Code security for software engineers - The Pragmatic Engineer Recap

Podcast: The Pragmatic Engineer

Published: 2025-11-26

Duration: 1 hr 8 min

Summary

In this episode, Johannes Das, a seasoned security expert, discusses essential code security practices that every software engineer should understand and emphasizes the shared responsibility of security among developers and security teams.

What Happened

The episode kicks off with the host introducing the topic of code security and welcoming guest Johannes Das, who has over 20 years of experience in the field. He shares his personal journey into cybersecurity, sparked by an early hacking incident that piqued his interest. His experience in capture the flag competitions further honed his skills, leading him to a career in professional penetration testing, where he learned to identify vulnerabilities in software applications. Das highlights the importance of understanding what your code is doing, as many security issues arise from overlooked functionalities in the software being developed.

As the conversation shifts towards the role of AI in code security, Das emphasizes that it is crucial for software engineers to write secure code. He discusses various tools that can assist in this process, such as static application security testing and more advanced software solutions. The discussion also touches upon the responsibilities of developers versus security teams, with Das advocating that developers should take ownership of code security issues while security teams focus on broader application security strategies. He believes this division allows both parties to utilize their expertise effectively, ensuring more secure software development practices.

Key Insights

Key Questions Answered

What are the basics of code security every developer should know?

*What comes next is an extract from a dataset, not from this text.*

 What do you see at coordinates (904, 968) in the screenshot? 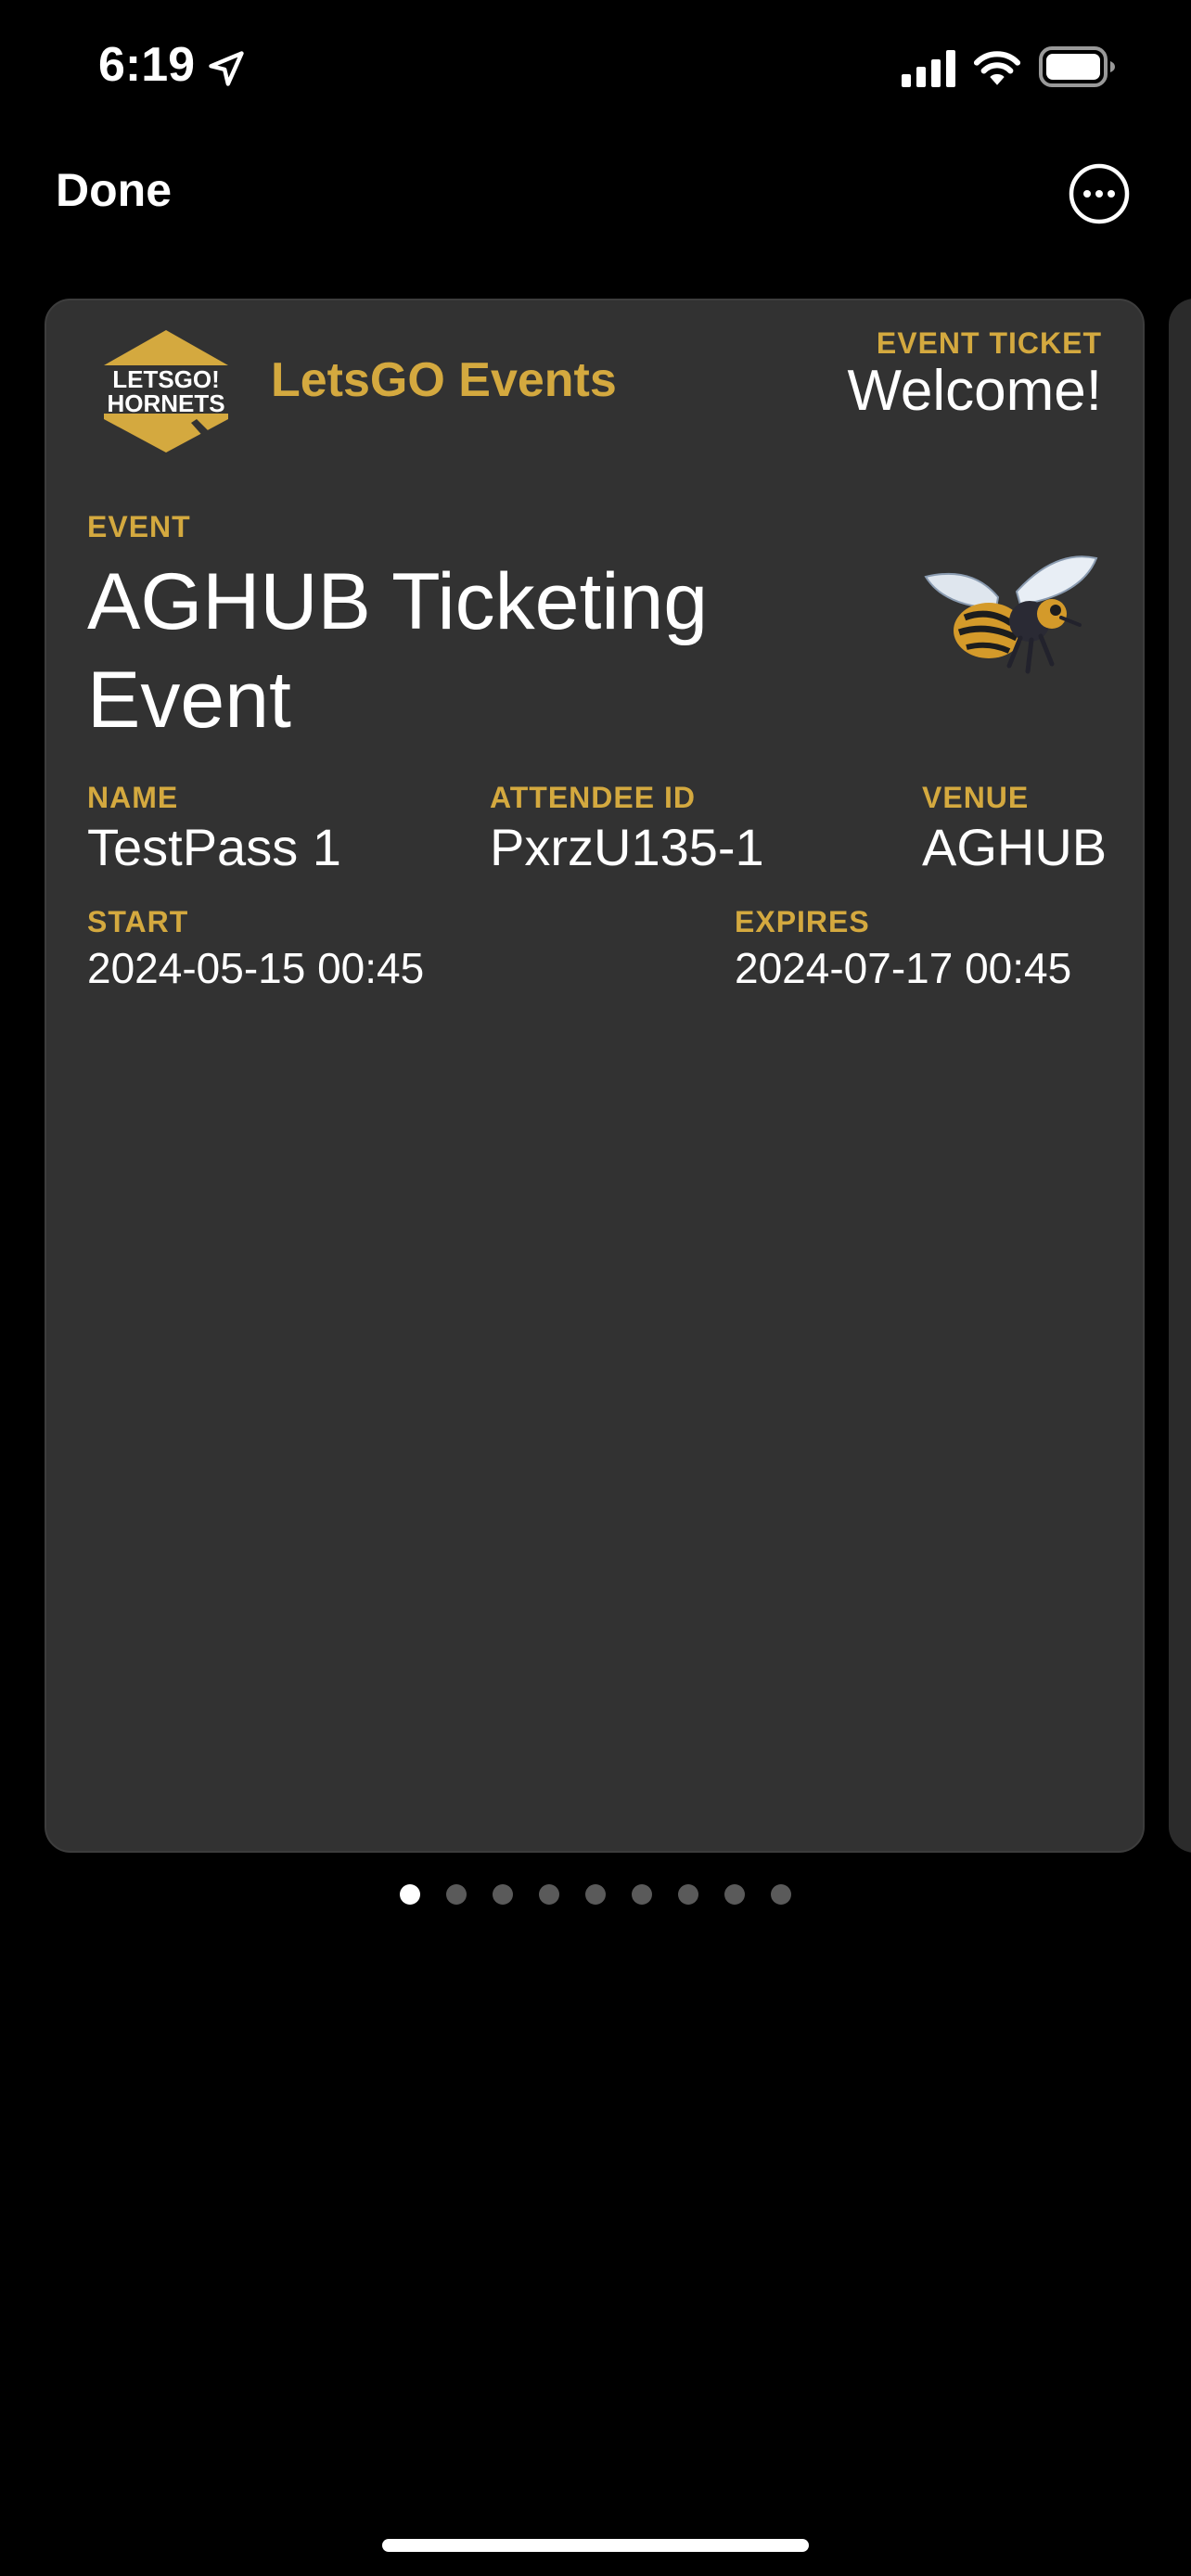
I see `expires-value: 2024-07-17 00:45` at bounding box center [904, 968].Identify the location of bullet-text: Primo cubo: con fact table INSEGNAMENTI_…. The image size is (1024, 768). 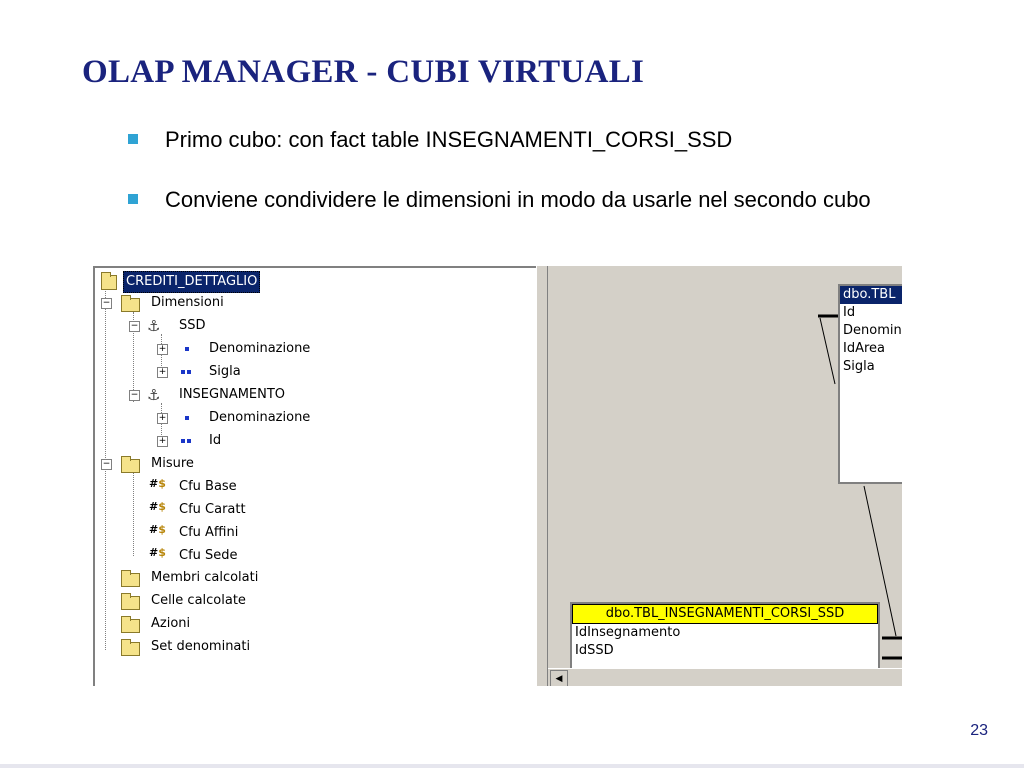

Das emphasizes that the fundamental aspect of code security is truly understanding what your code is doing. He explains that security experts often find vulnerabilities by examining how code operates, revealing hidden functionalities that could pose security risks. By being aware of these intricacies, developers can better safeguard their applications.

How is AI impacting code security practices?

The episode explores the influence of AI on code security, indicating that as software engineers, understanding AI's role in writing secure code is becoming increasingly important. AI tools are evolving to help identify vulnerabilities and improve coding practices, supporting developers in creating safer applications.

What is the role of penetration testing in software security?

Das describes penetration testing as simulating an attack to find vulnerabilities within a given timeframe and scope. He notes that this process allows companies to hire penetration testers who act as hackers to identify potential security flaws before they can be exploited by actual attackers.

Who should be responsible for code security within a company?

According to Das, code security should primarily be the responsibility of developers. He argues that while security teams play a critical role in overseeing broader application security, developers are in the best position to address specific vulnerabilities during the coding process, ensuring that security is integrated from the ground up.

When should a company consider establishing a security team?

Das suggests that as companies grow larger, establishing a security team becomes essential. Security teams can handle compliance requirements and manage broader security initiatives, allowing developers to focus on writing secure code without getting bogged down by every single security issue that arises during development.